--- Study material ---

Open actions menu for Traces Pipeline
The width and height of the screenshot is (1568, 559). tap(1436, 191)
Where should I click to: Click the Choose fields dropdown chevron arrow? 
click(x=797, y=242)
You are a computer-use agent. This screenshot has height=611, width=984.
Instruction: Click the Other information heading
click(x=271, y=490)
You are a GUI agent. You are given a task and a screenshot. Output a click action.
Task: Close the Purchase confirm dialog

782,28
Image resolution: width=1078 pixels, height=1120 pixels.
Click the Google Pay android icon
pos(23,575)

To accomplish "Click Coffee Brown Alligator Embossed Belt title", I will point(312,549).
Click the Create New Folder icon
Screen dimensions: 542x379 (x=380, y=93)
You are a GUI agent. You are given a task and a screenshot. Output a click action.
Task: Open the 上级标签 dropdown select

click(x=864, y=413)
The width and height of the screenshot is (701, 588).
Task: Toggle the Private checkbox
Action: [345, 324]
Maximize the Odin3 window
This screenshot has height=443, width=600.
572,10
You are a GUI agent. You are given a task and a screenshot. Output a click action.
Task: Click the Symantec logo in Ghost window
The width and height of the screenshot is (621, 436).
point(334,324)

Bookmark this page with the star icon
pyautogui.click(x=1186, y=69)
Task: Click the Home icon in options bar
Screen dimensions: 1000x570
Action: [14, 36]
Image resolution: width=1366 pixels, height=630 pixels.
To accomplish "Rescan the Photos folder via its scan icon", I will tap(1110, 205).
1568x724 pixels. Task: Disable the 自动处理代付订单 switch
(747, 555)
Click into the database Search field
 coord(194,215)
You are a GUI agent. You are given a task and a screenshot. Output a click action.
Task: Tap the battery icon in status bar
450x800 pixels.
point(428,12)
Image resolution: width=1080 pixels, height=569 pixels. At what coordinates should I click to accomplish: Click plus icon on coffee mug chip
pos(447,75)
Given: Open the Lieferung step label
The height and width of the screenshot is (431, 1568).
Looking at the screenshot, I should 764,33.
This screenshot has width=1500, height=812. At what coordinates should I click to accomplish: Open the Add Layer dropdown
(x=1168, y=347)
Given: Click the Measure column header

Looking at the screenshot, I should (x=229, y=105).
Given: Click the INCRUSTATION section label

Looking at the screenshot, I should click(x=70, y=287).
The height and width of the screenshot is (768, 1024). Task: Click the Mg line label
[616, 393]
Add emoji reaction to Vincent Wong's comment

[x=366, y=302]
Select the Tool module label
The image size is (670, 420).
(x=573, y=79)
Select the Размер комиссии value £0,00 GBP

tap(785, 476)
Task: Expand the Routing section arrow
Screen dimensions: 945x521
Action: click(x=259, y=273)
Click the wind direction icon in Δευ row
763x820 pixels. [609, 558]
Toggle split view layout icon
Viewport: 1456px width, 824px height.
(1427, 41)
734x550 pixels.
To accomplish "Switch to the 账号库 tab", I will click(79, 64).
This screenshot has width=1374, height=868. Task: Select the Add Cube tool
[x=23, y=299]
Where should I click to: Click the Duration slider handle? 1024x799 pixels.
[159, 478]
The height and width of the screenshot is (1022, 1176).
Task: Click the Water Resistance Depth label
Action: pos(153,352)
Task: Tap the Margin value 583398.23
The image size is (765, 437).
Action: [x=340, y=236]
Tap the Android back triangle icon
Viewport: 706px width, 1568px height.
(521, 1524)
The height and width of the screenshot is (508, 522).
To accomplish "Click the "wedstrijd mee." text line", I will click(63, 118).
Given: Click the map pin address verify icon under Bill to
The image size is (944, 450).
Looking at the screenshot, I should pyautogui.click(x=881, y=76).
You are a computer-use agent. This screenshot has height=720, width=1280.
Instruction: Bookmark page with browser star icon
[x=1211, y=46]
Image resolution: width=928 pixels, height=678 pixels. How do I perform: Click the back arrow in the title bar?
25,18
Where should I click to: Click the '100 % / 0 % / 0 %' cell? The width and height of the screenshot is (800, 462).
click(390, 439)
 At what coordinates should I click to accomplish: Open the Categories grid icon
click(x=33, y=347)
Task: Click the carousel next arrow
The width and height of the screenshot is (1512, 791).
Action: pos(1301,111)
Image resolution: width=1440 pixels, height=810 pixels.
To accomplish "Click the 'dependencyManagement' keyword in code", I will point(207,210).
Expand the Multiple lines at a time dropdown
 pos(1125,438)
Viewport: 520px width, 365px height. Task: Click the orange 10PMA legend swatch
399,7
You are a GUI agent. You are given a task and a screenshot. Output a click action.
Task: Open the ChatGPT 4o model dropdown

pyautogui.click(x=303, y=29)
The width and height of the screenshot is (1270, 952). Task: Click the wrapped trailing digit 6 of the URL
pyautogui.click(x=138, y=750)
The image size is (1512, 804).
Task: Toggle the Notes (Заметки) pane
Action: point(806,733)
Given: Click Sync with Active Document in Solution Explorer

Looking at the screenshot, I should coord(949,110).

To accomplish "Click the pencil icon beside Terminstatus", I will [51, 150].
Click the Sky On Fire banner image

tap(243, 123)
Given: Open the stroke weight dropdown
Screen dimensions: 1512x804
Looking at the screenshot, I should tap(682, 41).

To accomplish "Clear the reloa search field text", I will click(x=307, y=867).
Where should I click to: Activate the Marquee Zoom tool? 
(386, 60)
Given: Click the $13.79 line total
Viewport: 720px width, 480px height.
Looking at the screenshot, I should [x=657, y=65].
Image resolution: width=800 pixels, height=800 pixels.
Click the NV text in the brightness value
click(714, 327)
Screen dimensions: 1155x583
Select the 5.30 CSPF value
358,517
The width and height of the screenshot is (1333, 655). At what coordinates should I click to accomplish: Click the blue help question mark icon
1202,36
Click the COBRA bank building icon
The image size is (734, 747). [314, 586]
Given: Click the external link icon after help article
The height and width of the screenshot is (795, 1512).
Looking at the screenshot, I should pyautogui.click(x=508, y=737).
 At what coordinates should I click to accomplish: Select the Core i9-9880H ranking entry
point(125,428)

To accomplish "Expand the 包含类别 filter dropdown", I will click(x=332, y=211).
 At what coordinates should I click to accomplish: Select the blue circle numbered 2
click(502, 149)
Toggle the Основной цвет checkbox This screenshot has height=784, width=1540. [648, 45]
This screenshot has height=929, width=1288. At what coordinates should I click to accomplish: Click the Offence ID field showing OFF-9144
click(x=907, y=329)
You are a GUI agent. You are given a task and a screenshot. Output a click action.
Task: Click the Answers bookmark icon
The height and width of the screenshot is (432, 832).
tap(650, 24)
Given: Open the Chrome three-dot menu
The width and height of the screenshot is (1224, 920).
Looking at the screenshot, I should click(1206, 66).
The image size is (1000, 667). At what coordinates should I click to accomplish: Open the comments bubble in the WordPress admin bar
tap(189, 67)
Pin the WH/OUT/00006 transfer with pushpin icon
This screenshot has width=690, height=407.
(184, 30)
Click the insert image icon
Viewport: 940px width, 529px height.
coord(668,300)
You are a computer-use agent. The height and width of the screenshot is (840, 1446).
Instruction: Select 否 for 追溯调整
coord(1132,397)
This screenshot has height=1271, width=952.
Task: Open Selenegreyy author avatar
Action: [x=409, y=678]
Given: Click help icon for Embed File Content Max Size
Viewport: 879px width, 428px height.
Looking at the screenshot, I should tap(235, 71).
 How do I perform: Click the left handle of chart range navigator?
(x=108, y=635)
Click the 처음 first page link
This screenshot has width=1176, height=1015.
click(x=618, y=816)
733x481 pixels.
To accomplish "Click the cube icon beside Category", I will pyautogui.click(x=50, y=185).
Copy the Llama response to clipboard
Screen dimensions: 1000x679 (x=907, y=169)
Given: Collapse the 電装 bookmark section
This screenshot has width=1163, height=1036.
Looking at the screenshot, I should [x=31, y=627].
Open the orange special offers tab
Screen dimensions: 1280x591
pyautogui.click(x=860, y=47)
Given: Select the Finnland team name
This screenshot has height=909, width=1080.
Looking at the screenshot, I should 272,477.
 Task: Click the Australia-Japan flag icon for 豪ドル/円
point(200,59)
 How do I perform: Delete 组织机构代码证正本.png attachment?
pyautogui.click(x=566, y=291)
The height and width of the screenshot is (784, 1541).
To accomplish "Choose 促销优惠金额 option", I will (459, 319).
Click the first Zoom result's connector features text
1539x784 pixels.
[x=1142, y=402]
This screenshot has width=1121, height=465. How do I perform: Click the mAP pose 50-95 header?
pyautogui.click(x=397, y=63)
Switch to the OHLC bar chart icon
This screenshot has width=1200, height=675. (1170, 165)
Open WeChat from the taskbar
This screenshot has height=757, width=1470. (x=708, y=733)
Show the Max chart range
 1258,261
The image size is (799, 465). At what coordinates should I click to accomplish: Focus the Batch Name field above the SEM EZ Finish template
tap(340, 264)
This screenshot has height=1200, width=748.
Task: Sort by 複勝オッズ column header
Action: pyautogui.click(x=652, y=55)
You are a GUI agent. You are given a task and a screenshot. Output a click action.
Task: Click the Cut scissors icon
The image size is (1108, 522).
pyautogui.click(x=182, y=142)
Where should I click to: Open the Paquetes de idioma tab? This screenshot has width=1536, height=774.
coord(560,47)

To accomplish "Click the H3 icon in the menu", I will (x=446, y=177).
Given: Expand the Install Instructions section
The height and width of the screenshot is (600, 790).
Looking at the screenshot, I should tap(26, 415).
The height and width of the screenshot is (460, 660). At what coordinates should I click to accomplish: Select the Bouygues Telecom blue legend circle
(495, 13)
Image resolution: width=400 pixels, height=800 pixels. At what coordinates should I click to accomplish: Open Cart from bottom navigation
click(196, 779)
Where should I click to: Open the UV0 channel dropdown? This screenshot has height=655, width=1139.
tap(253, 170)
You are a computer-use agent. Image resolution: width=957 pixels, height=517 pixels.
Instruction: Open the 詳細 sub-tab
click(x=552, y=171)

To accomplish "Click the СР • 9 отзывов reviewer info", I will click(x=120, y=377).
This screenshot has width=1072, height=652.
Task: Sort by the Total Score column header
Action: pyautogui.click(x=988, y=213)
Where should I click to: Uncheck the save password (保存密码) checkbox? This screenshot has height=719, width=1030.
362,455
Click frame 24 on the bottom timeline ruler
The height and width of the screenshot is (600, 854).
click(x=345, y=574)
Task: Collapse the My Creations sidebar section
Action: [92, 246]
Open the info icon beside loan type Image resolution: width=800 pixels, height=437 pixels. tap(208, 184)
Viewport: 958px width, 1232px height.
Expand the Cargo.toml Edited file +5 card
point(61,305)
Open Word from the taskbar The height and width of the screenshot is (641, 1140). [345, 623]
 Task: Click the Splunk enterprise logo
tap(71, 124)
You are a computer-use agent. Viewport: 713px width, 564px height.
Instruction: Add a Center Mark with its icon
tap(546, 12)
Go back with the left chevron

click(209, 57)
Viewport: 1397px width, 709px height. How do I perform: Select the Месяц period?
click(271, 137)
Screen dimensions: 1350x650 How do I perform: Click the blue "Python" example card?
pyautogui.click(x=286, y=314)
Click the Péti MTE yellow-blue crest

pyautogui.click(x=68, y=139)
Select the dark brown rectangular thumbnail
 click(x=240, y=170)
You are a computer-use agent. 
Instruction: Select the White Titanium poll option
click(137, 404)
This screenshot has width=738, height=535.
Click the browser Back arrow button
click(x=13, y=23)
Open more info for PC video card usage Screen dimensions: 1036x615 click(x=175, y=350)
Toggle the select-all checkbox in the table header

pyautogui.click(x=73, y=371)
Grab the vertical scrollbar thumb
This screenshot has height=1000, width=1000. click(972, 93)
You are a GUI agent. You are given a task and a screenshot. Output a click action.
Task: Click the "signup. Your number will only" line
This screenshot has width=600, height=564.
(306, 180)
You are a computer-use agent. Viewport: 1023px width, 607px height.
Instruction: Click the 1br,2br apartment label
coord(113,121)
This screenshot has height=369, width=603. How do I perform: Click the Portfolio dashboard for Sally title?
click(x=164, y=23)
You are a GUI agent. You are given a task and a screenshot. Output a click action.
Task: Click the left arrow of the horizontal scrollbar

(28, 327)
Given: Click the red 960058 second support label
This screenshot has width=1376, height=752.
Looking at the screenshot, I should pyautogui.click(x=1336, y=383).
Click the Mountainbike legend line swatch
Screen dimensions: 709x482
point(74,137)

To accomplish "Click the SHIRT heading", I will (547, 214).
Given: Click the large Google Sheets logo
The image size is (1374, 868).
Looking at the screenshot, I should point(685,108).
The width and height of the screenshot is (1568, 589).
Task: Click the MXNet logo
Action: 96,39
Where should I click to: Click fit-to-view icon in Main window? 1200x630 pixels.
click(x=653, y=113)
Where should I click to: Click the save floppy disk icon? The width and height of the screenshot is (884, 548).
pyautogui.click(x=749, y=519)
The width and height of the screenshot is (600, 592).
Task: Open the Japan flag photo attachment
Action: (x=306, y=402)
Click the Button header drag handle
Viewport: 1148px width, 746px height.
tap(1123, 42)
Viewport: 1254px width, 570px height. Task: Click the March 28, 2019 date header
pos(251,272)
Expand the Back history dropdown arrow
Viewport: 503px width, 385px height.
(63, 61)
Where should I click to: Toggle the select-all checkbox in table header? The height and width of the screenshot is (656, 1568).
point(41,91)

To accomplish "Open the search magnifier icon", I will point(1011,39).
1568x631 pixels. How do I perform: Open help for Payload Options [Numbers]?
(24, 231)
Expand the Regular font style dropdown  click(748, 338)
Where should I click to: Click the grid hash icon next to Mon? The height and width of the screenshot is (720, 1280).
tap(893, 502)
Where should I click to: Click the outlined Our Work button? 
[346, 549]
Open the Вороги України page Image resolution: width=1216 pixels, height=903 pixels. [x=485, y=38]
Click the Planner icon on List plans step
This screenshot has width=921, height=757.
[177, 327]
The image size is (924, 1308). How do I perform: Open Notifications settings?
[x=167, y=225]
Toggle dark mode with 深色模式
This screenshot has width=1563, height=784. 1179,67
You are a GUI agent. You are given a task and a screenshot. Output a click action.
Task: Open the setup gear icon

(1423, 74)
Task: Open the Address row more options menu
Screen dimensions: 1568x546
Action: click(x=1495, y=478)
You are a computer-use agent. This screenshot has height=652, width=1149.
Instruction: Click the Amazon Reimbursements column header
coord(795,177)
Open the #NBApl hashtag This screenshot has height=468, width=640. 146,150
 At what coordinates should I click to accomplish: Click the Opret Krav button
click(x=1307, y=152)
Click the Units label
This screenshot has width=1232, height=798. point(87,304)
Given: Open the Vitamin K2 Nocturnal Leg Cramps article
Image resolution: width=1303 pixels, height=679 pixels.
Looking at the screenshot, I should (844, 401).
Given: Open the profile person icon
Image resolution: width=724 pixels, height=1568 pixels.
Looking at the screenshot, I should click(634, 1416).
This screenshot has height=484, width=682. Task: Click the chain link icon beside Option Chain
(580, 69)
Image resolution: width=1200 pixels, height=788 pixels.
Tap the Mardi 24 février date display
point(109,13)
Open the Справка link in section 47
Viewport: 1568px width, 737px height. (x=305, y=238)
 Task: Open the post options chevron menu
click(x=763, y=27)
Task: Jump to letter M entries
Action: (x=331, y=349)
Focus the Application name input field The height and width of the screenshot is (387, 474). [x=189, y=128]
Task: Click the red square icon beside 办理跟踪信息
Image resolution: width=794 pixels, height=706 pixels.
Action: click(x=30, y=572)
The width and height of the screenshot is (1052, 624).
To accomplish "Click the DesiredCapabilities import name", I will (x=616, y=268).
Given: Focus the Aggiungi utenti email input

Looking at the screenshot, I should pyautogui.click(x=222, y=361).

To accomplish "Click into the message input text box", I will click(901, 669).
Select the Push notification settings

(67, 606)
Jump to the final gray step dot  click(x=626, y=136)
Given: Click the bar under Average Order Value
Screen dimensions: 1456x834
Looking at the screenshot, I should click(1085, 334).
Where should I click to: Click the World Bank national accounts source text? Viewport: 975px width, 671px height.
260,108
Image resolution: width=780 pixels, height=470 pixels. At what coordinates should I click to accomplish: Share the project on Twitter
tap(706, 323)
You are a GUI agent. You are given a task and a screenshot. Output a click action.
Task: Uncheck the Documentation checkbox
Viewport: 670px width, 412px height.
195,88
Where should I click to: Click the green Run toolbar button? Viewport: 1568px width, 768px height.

---

*Assignment:* From the records above, extract exactly and only the lines that begin at the line with "Viewport: 940px width, 529px height." and stop after the line with "Given: Collapse the 電装 bookmark section".

*Output of the exercise:*
Viewport: 940px width, 529px height.
coord(668,300)
You are a computer-use agent. The height and width of the screenshot is (840, 1446).
Instruction: Select 否 for 追溯调整
coord(1132,397)
This screenshot has height=1271, width=952.
Task: Open Selenegreyy author avatar
Action: [x=409, y=678]
Given: Click help icon for Embed File Content Max Size
Viewport: 879px width, 428px height.
Looking at the screenshot, I should tap(235, 71).
 How do I perform: Click the left handle of chart range navigator?
(x=108, y=635)
Click the 처음 first page link
This screenshot has width=1176, height=1015.
click(x=618, y=816)
733x481 pixels.
To accomplish "Click the cube icon beside Category", I will pyautogui.click(x=50, y=185).
Copy the Llama response to clipboard
Screen dimensions: 1000x679 (x=907, y=169)
Given: Collapse the 電装 bookmark section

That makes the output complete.